* [DIRECTIONS FOR THIS TASK]:
Output each record below exactly. No images go in the copy.
:: DATASET EXCERPTS ::
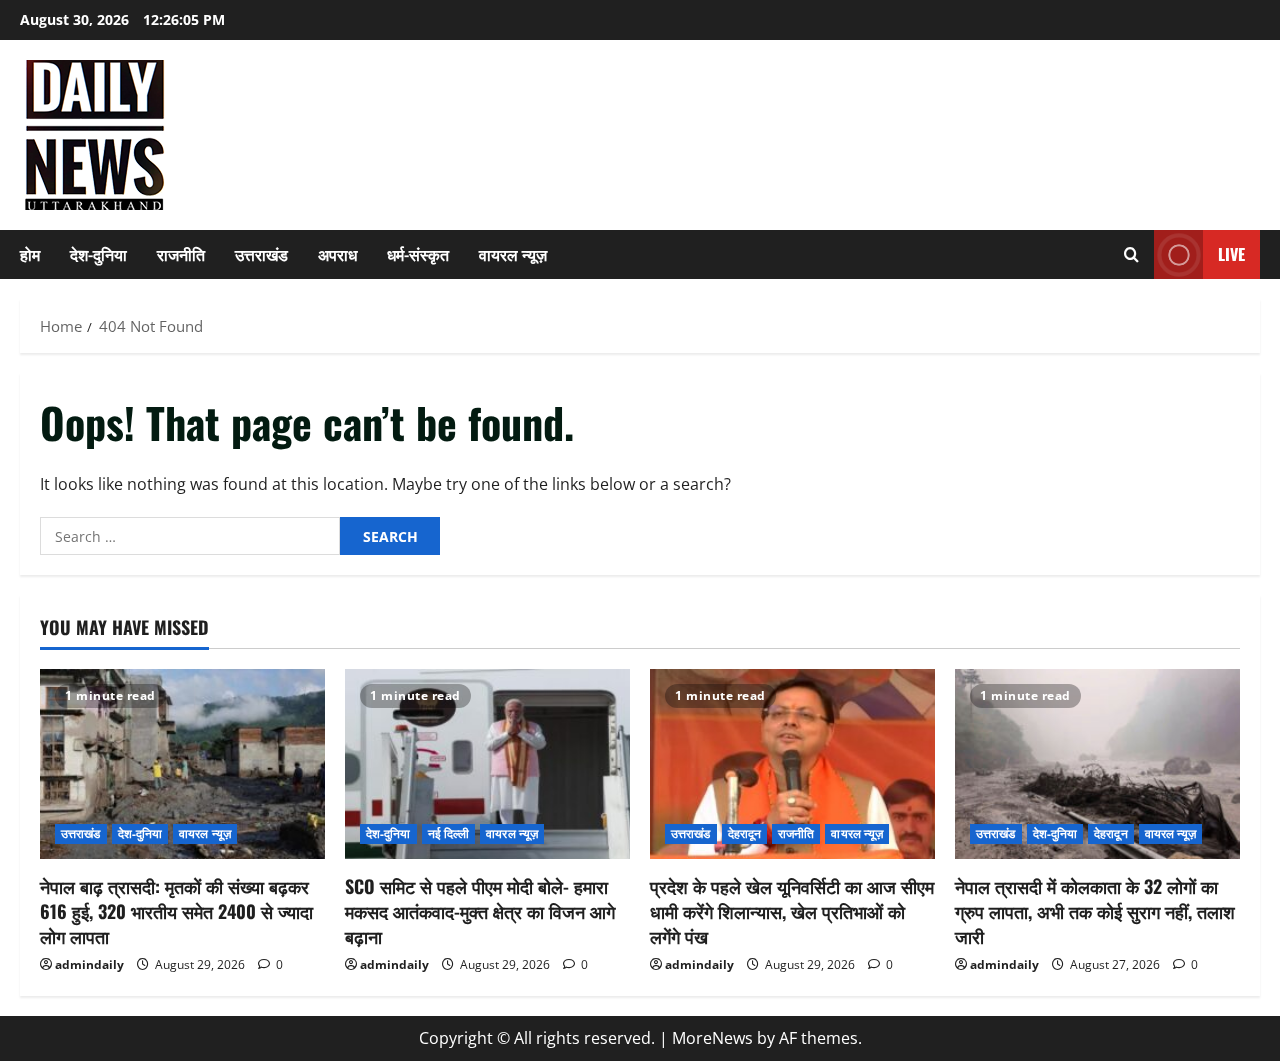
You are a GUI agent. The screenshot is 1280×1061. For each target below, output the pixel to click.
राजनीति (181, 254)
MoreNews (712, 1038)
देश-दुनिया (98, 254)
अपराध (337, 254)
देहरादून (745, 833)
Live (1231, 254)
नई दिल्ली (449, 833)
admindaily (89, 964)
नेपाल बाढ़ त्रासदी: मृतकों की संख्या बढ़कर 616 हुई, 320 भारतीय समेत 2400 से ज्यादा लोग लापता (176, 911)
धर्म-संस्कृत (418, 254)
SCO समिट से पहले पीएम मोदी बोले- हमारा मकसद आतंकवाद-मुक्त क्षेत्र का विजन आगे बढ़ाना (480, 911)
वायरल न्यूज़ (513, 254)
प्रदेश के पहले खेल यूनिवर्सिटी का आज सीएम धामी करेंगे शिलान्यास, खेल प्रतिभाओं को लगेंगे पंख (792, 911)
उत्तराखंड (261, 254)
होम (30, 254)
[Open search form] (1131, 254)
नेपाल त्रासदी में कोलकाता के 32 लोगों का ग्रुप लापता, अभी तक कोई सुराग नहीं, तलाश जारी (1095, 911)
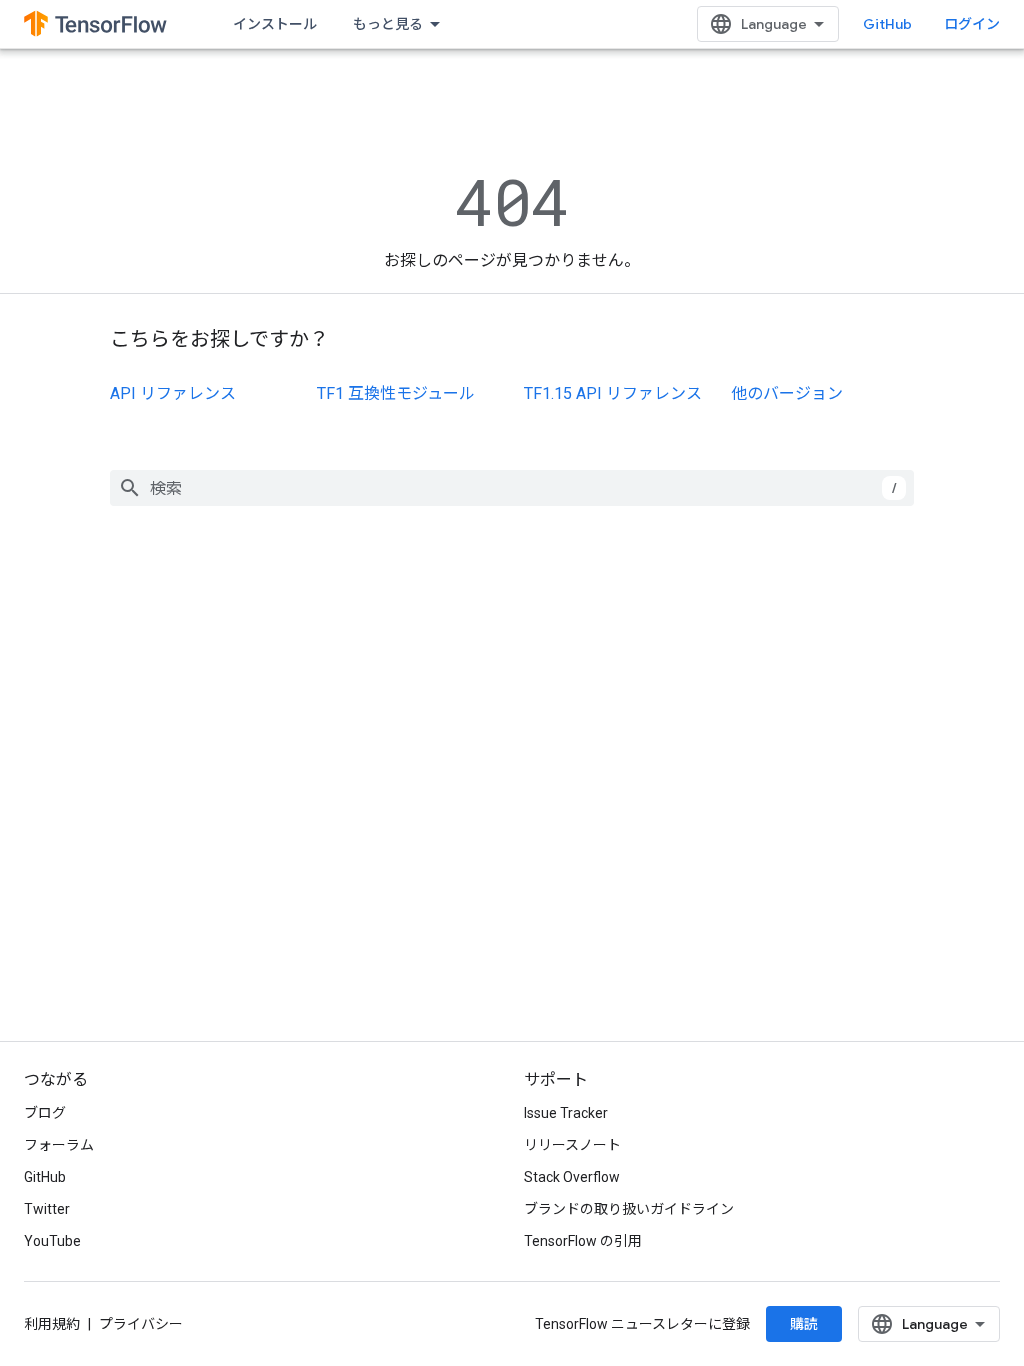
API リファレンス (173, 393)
:::
* [YOUR SOLUTION]:
You are a GUI agent. The screenshot is 1280×1061. For each target below, output the pixel to click.
राजनीति (181, 254)
MoreNews (712, 1038)
देश-दुनिया (98, 254)
अपराध (337, 254)
देहरादून (745, 833)
Live (1231, 254)
नई दिल्ली (449, 833)
admindaily (89, 964)
नेपाल बाढ़ त्रासदी: मृतकों की संख्या बढ़कर 616 हुई, 320 भारतीय समेत 2400 से ज्यादा लोग लापता (176, 911)
धर्म-संस्कृत (418, 254)
SCO समिट से पहले पीएम मोदी बोले- हमारा मकसद आतंकवाद-मुक्त क्षेत्र का विजन आगे बढ़ाना (480, 911)
वायरल न्यूज़ (513, 254)
प्रदेश के पहले खेल यूनिवर्सिटी का आज सीएम धामी करेंगे शिलान्यास, खेल प्रतिभाओं को लगेंगे पंख (792, 911)
उत्तराखंड (261, 254)
होम (30, 254)
[Open search form] (1131, 254)
नेपाल त्रासदी में कोलकाता के 32 लोगों का ग्रुप लापता, अभी तक कोई सुराग नहीं, तलाश जारी (1095, 911)
API リファレンス (173, 393)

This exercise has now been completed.